In a known procedure which makes use of the mud pressure pulsing principle, changes in pressure are made by means of a temporally limited, alternating increase in the pressure of the flushing liquid from a predetermined initial pressure to a predetermined maximum pressure and subsequent reduction of the flushing liquid pressure back to the initial pressure. Thereby the normal working pressure of the flushing liquid is the original starting pressure in the transmission region. Such a series of "positive" pressure pulses are achieved in practice with the aid of a valve in the transmission region of the drill string which reduces and subsequently increases the flow cross-section in the drill string by means of closing and opening its valve body. The pressure difference between maximum and starting pressures, i.e., the amplitude of a pressure-time curve of the pressure pulse series, which can be achieved by this means is very limited and is low in comparison to the value of the starting pressure. Furthermore, the damping effect of the drill string surrounding the transmission medium on the amplitude of the pressure-time curve increases with increasing speed of such pressure change, i.e., with increasing frequency of the pressure-time curve of the pulse series. Hence, pressure pulses of this kind, after passage of the transmitting medium through instrument transformers on the earth surface which measure the pressure in the flushing medium and are designed to reconvert the received pressure pulse series into evaluable informational data, are clearly recognizable only with difficulty, because they are superimposed and distorted by pressure variations in the flushing liquid, which result from numerous influencing factors of the boring procedure itself. An increase in the amplitude of the pressure to desirably large magnitudes is not possible due to the detrimental effect on the boring operation and due to the strong increase in wear phenomena.

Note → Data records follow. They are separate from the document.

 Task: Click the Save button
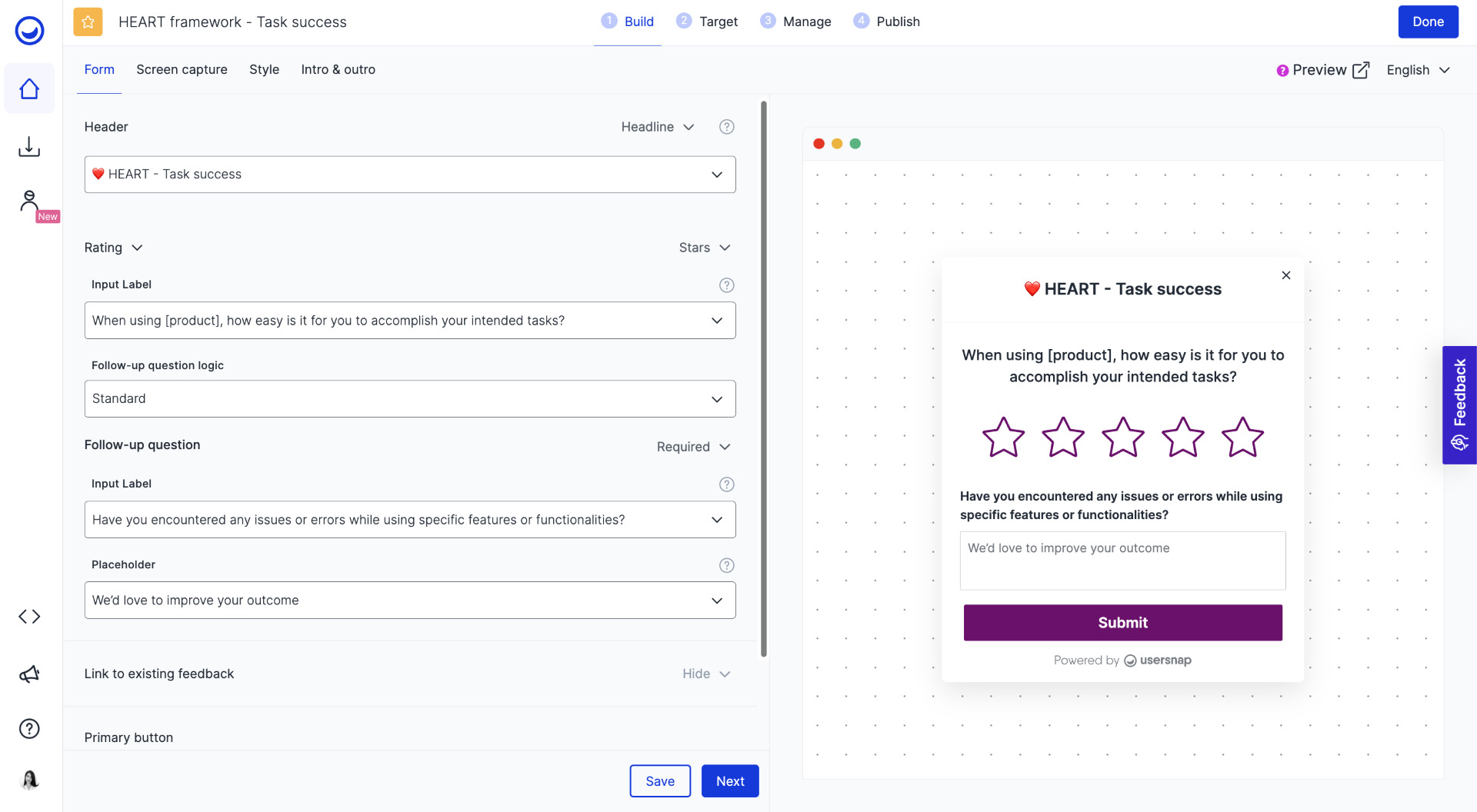point(660,780)
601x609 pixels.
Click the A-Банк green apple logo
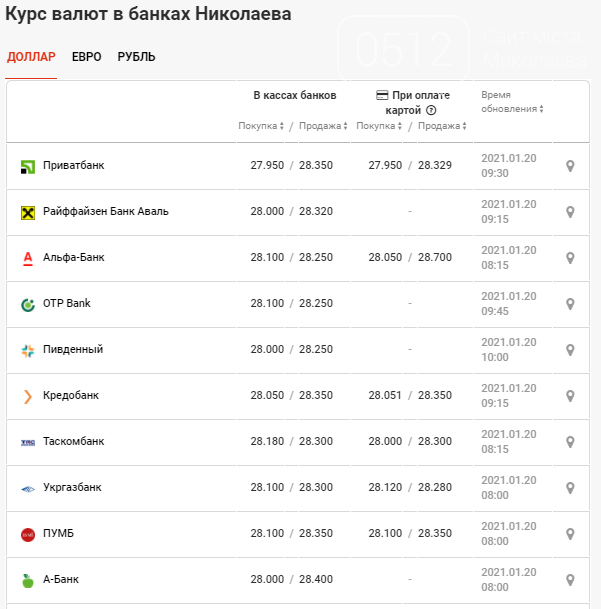point(28,580)
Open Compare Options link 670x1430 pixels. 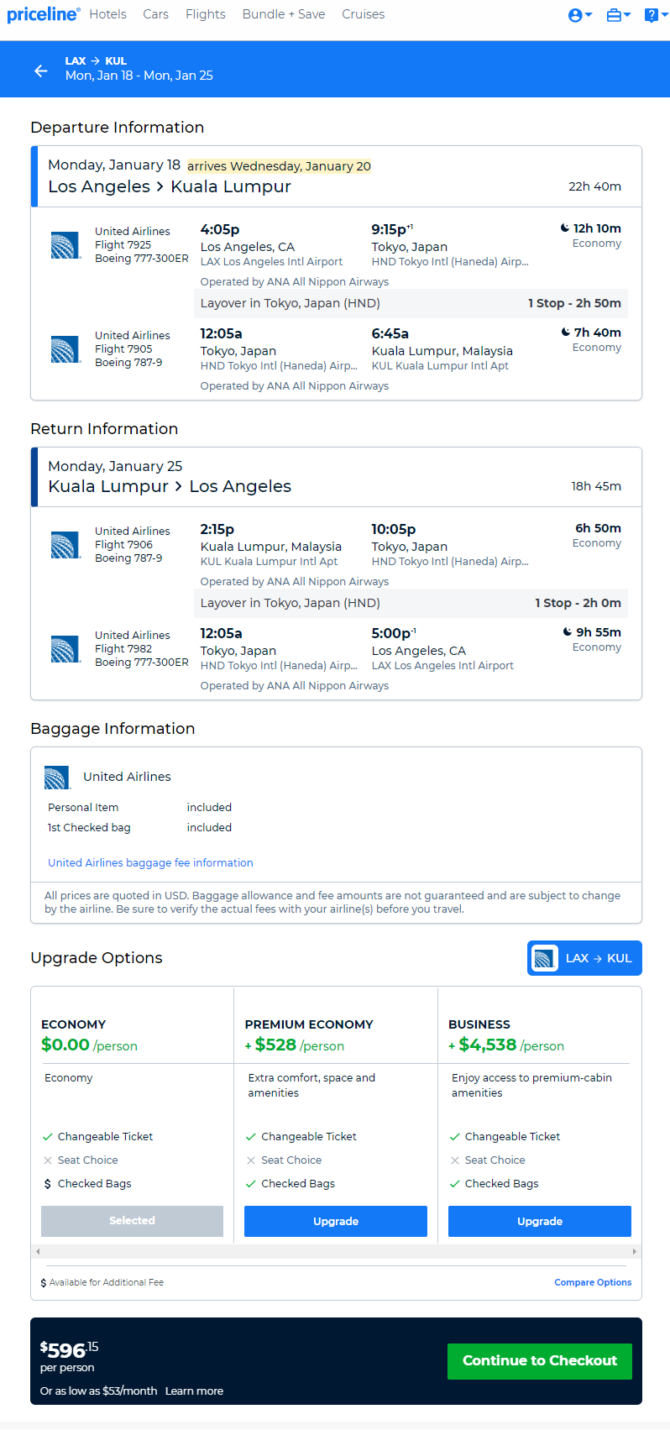[593, 1282]
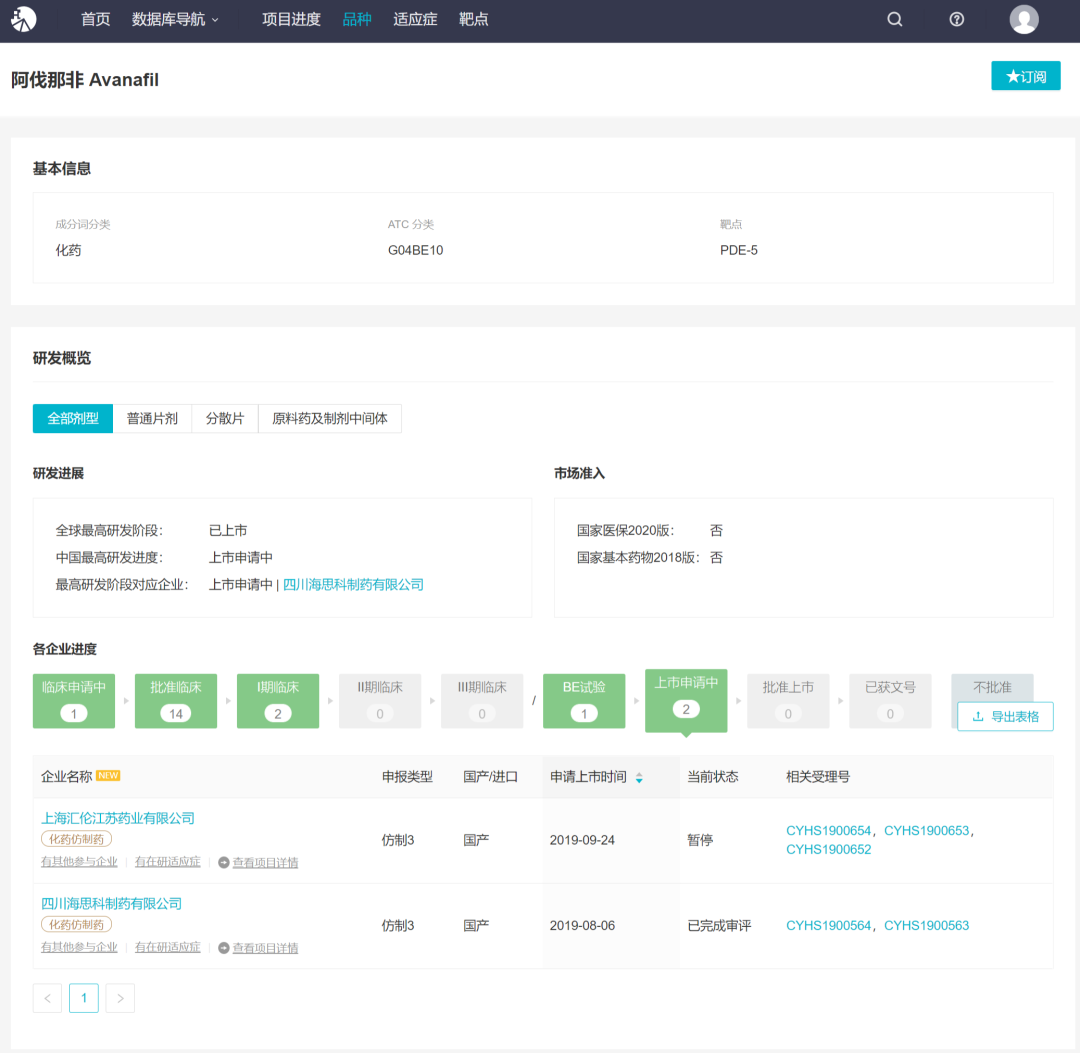
Task: Click the site logo icon
Action: coord(24,19)
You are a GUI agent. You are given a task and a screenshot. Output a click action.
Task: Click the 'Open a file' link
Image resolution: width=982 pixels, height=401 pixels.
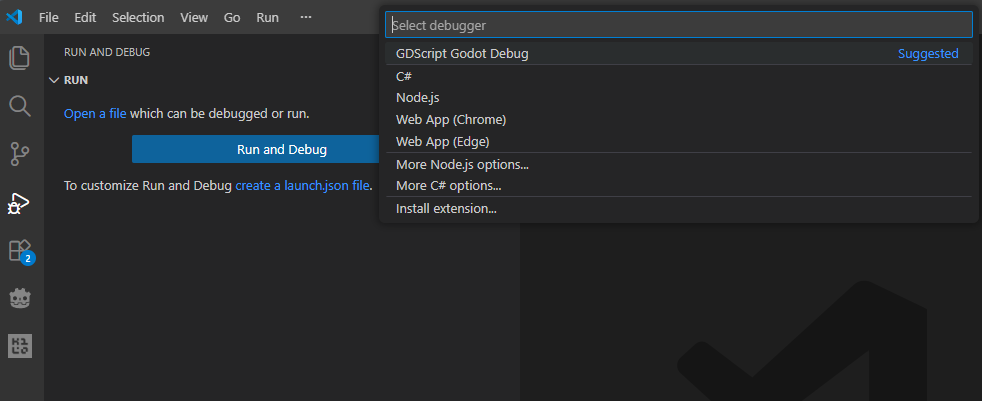(x=95, y=113)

In another known process of the kind described, the pressure variation is brought about by a temporally limited, alternating reduction of the pressure of the flushing liquid from an initial pressure to a minimum pressure and increase of the pressure of the flushing liquid from the minimum pressure to the initial pressure. Herewith, also, the normal working pressure of the flushing liquid in the transmission region of the drill string serves as the original pressure and a direct flow connection is established between the drill string and the annular volume of the bore hole which surrounds it to decrease the original pressure to the predetermined minimum pressure. By means of this type of valve regulated circuit, pressure differences between the original pressure and the minimum pressure may be achieved which correspond to the pressure drop of the flushing liquid on its path from the transmission region of the drill string to the rotary drill tool and upward into the annular space. The same difficulties basically hold true in the ability to distinguish "negative" pressure pulse series as mentioned in the beginning in connection with the transmission of "positive" pressure pulse series. An increase in the amplitude of "negative" pressure pulses to desirably large magnitudes does not, to be sure, lead to a strong increase in wear phenomena to the extent as is the case in the generation of "positive" pressure pulses; in respect to its maximum value, it is, however, limited to an amount less than the value of the pressure drop across the rotary drill tool.

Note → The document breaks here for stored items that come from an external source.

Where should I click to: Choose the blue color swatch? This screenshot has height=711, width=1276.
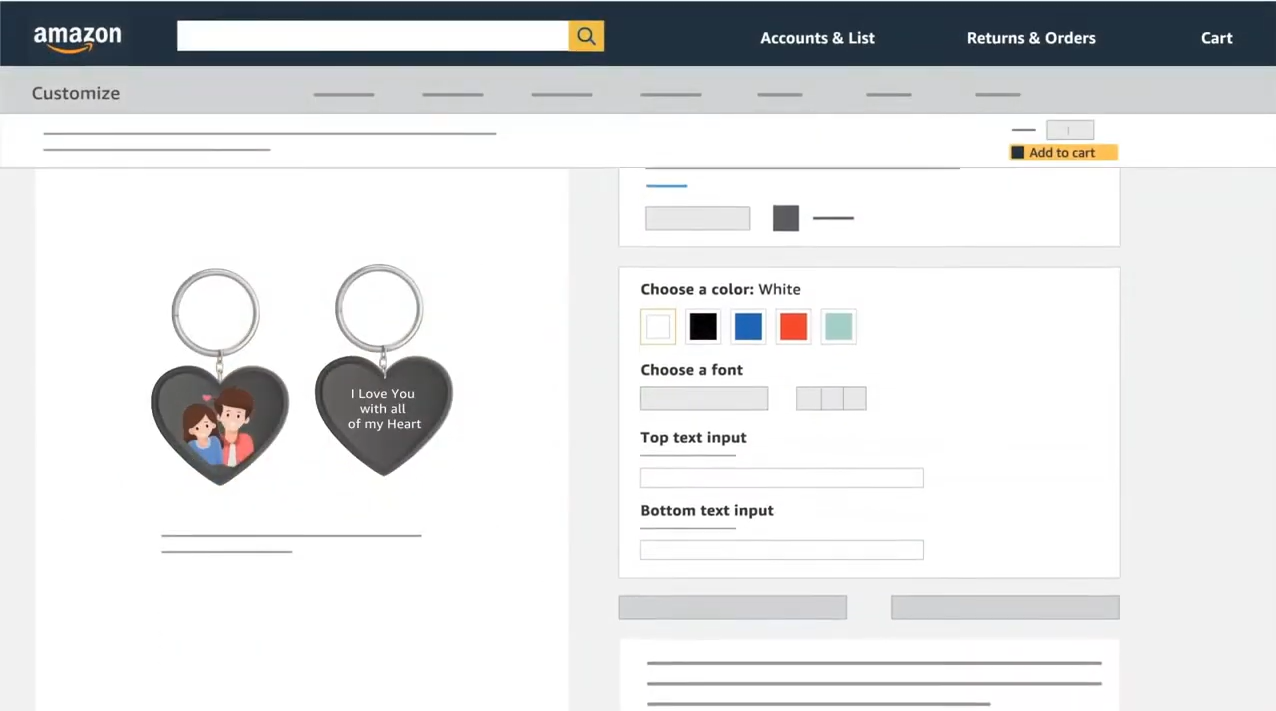(x=748, y=327)
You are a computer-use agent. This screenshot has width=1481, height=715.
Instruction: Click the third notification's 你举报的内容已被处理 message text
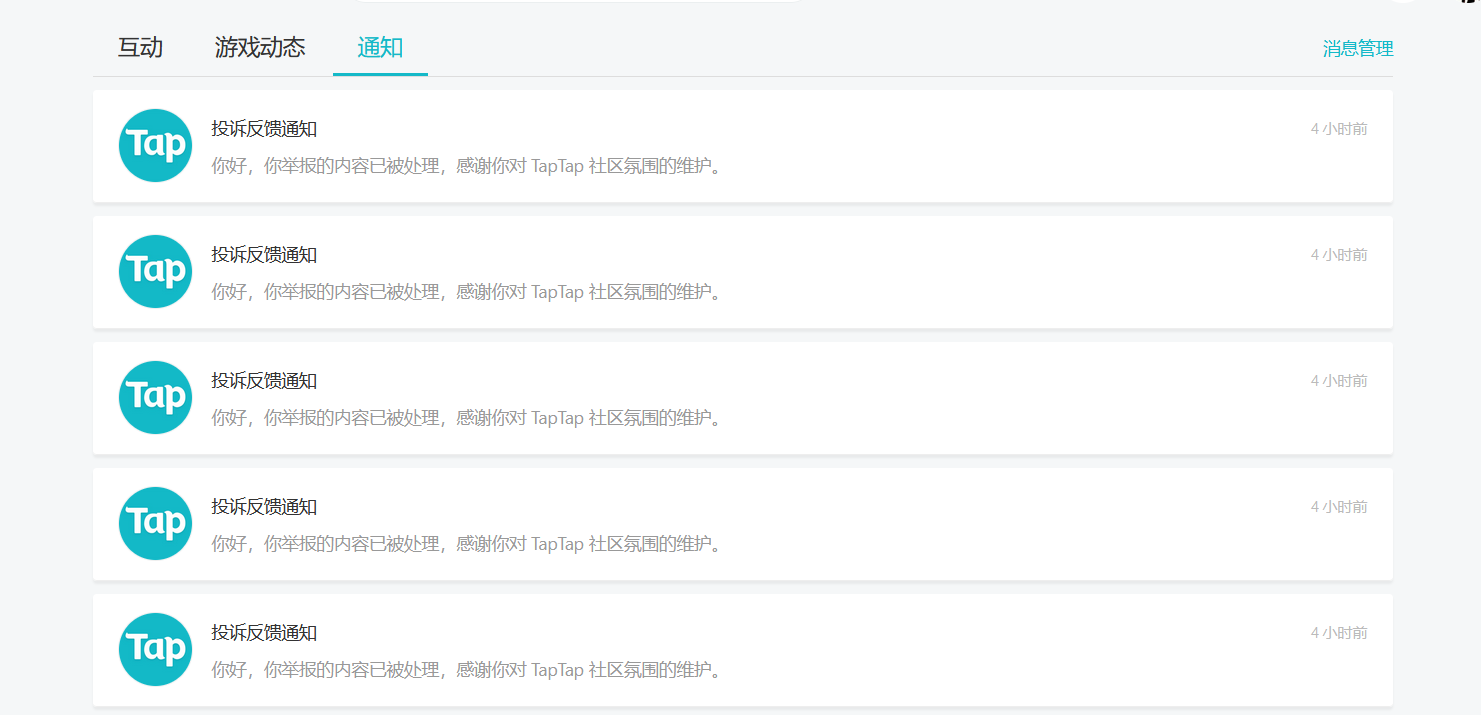[466, 418]
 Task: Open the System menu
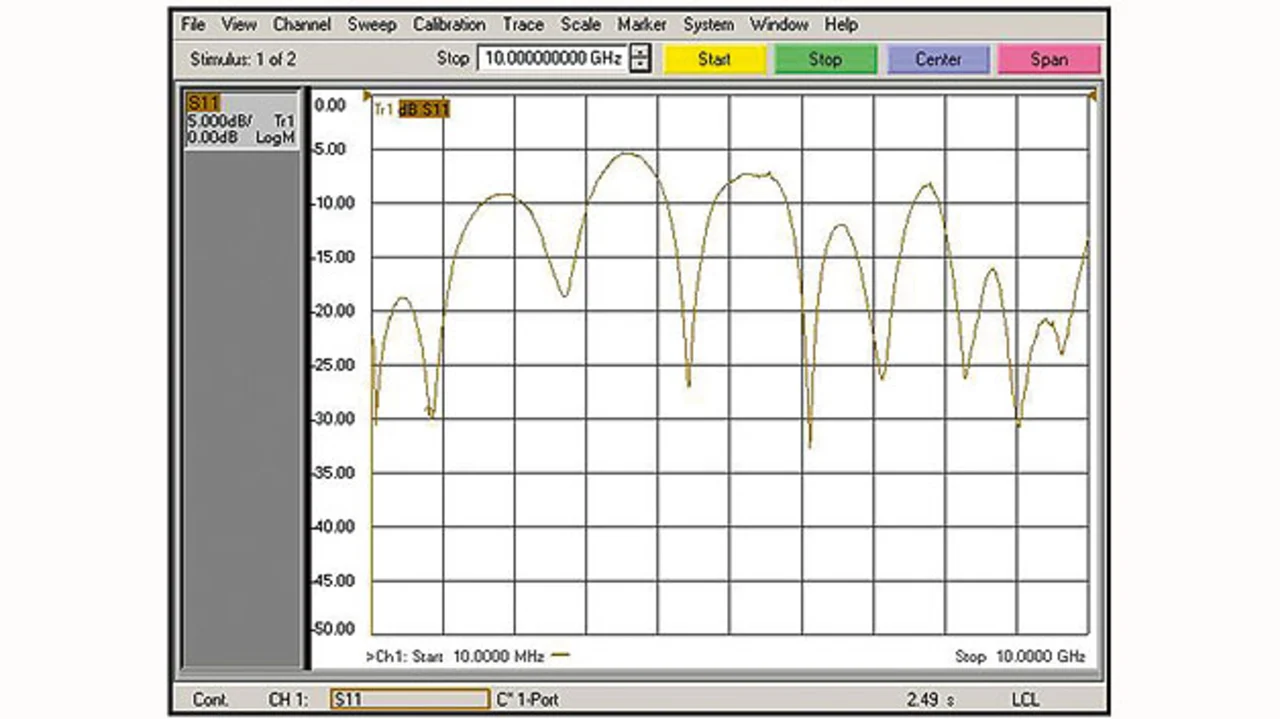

The use of either "positive" or "negative" pressure pulses for distance transmission limits the transfer of information due to low transmission speed and limited capability for encoding which is particularly disadvantageous in the transmission of multiple pieces of informa- tion.

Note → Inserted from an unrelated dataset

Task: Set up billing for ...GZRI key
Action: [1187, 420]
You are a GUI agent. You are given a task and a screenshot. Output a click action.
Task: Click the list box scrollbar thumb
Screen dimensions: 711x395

To counter this, a further known process of production of "positive" and "negative" pressure pulses of the type described in the overall concept of claim 1 (U.S. Pat. No. 4,027,282) is employed. In this method, the original pressure starts out as an increased pressure compared to the normal working pressure of the flushing liquid in the transmission region of the drill string, which is then raised to a predetermined maximum pressure or lowered to a predetermined minimum pressure, where the predetermined minimum pressure corresponds to the normal working pressure of the flushing liquid in the transmission region of the drill string. This process widens the possibilities for encoding, to be sure, and increases the transmission velocity, however, the recognizability of the pressure pulses received at the surface of the earth is reduced thereby compared to processes using pure "positive" or "negative" pressure pulses, because the total pressure difference between the maximum pressure and the minimum pressure does not exceed the value which, because of the above-named reasons, are achievable in the production of "positive" pressure pulses only. It must also be considered that an apparatus suited to perform this process is expensive to build, complicated and susceptible to trouble, and that a valve which is closed for a long period of time to achieve the increased original pressure is quickly destroyed or damaged by erosion. This applies, as well, to a partially closed valve to achieve this purpose (U.S. Pat. No. 2,759,143). The task underlying the invention is to create a process of the kind described by which pressure pulses with significantly higher pressure differences at an increased transmission speed can be produced, wherewith pressure pulse series with a large extent of configurational variation are capable of being prepared. At the same time, interference with (injury to) the boring operation and the boring apparatus itself is significantly reduced.